The special feature of light waves, that they always appear to travel in every direction at speed $c,$ finally comes into play when you work out what events the two observers consider simultaneous. The events which are simultaneous with $(0,0)$ are where $t=0$ according to the first observer, but where $t'=0$ according to the second. Plugging $t'=0$ into the primed version of equations (1) gives $u_+/u_-=-T'_-/T'_+,$ the negative of the beacon coordinate equation for $x'=0.$ When you substitute this into equations (2), you just reverse the signs of the second terms on the right hand sides relative to the $x'=0$ case.

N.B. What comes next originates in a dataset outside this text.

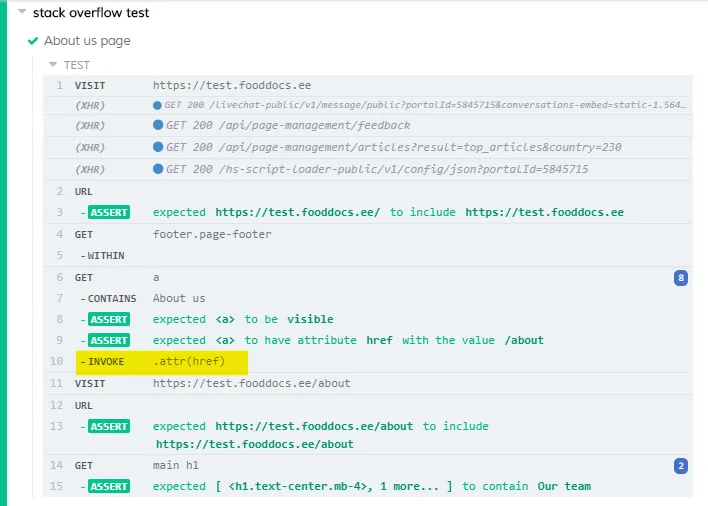Click the blue 2 elements badge

point(681,465)
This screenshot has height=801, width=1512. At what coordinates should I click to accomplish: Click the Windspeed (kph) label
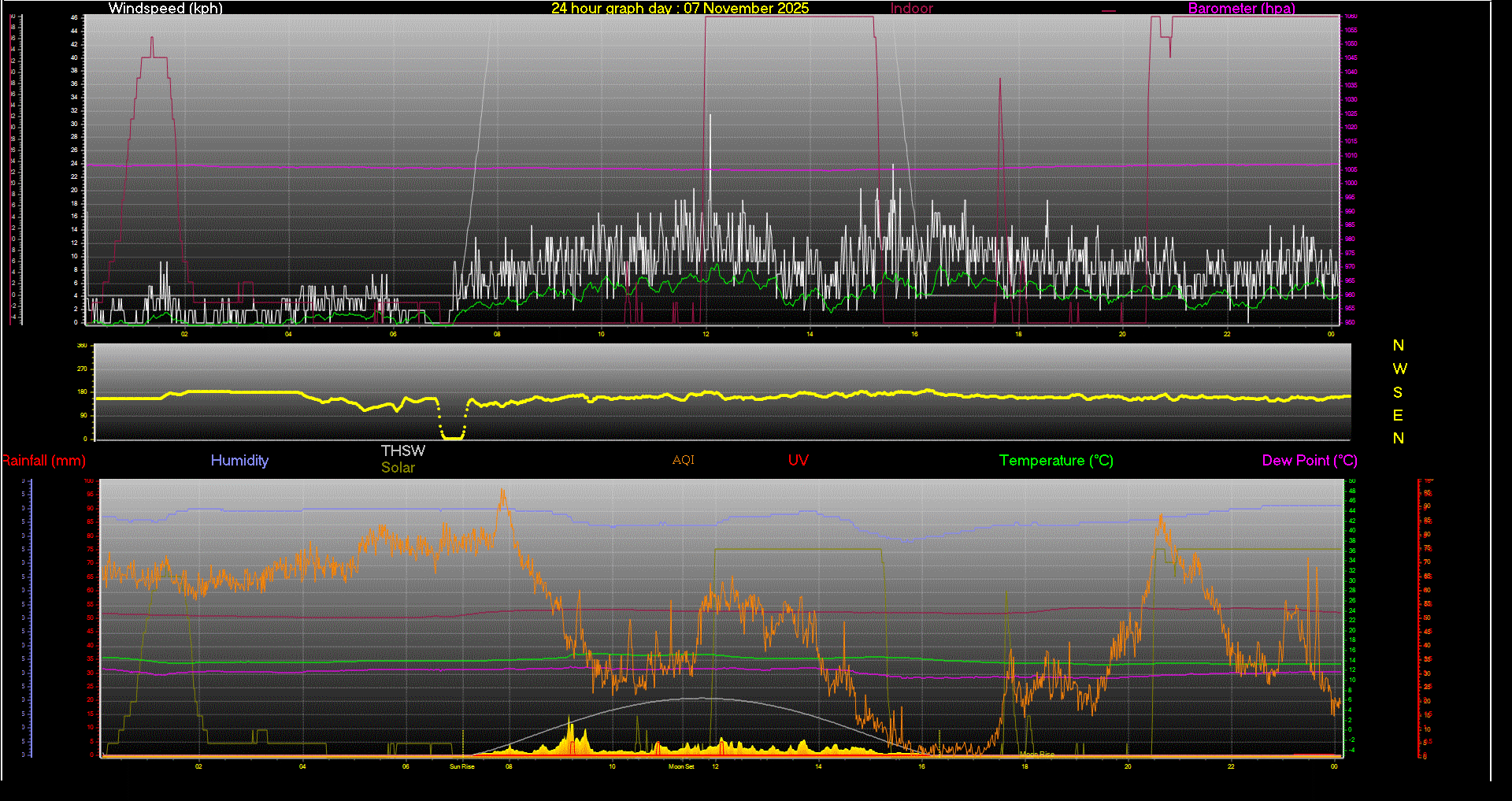(x=165, y=9)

Therefore, the ratio of equations (2) where $t'=0$ is the reciprocal of what it was where $x'=0$: \begin{equation} ct/x=v/c. \end{equation} The points with $t'=0$ are not simultaneous for the first observer: $t$ depends on $x$!

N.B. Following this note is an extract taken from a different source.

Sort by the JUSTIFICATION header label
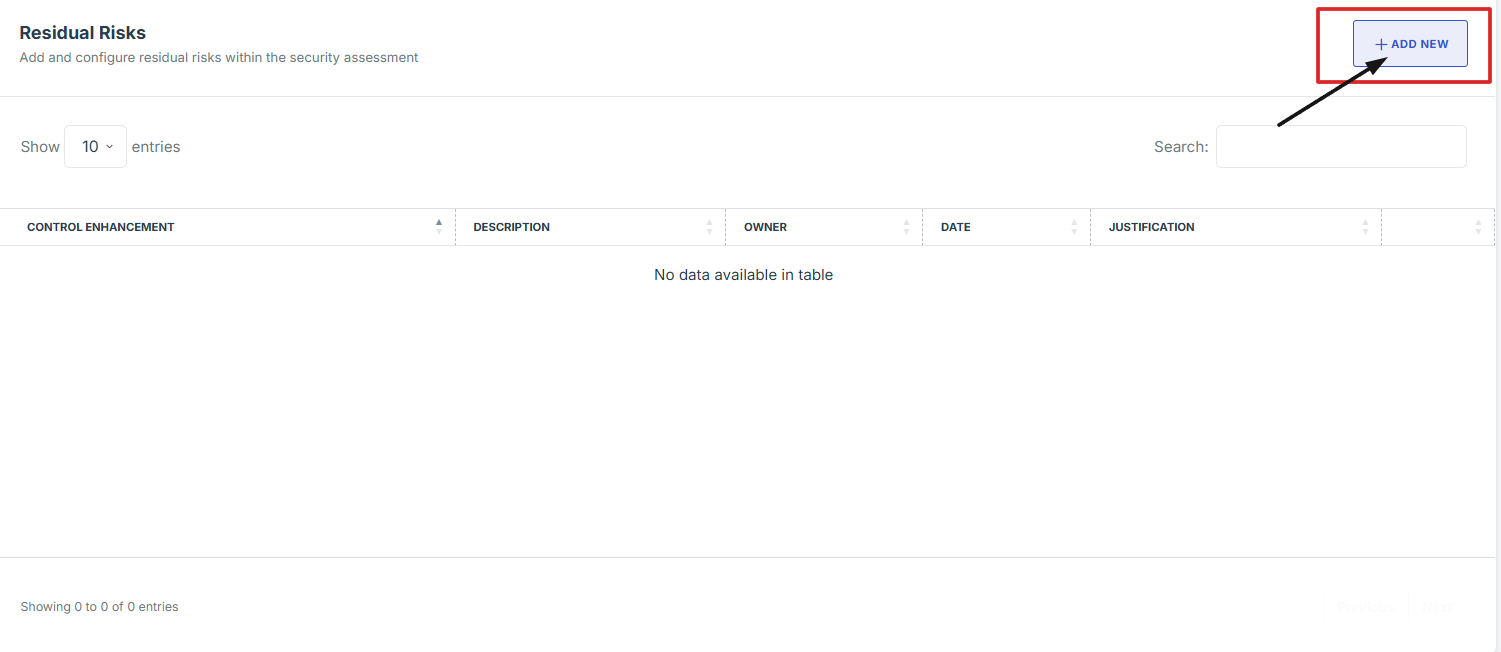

Another way to say the same thing is to note that if $t'=0$ passes through $(u_+,u_-),$ then $x'=0$ must pass through $(-u_+,u_-).$ This reflection symmetry of the position and time axes with respect to the beacon coordinate grid is the only way the speed of light can have the same fixed value $c$ for every moving observer. In the position-time coordinates of one observer, it means that the slopes of the world line and line of simultaneity of a second observer must be reciprocals as in equation (4).
This is the revolutionary feature of special relativity: Simultaneity is no longer absolute, but depends on the motion of the observer. All of the things that seem strange about relativistic mechanics trace back to this one fact: You intuitively expect that events at different places which are simultaneous for one observer will be simultaneous for all observers. But the cold experimental fact is that simultaneity is relative. Newton's model of absolute time is inconsistent with the invariance of the speed of light.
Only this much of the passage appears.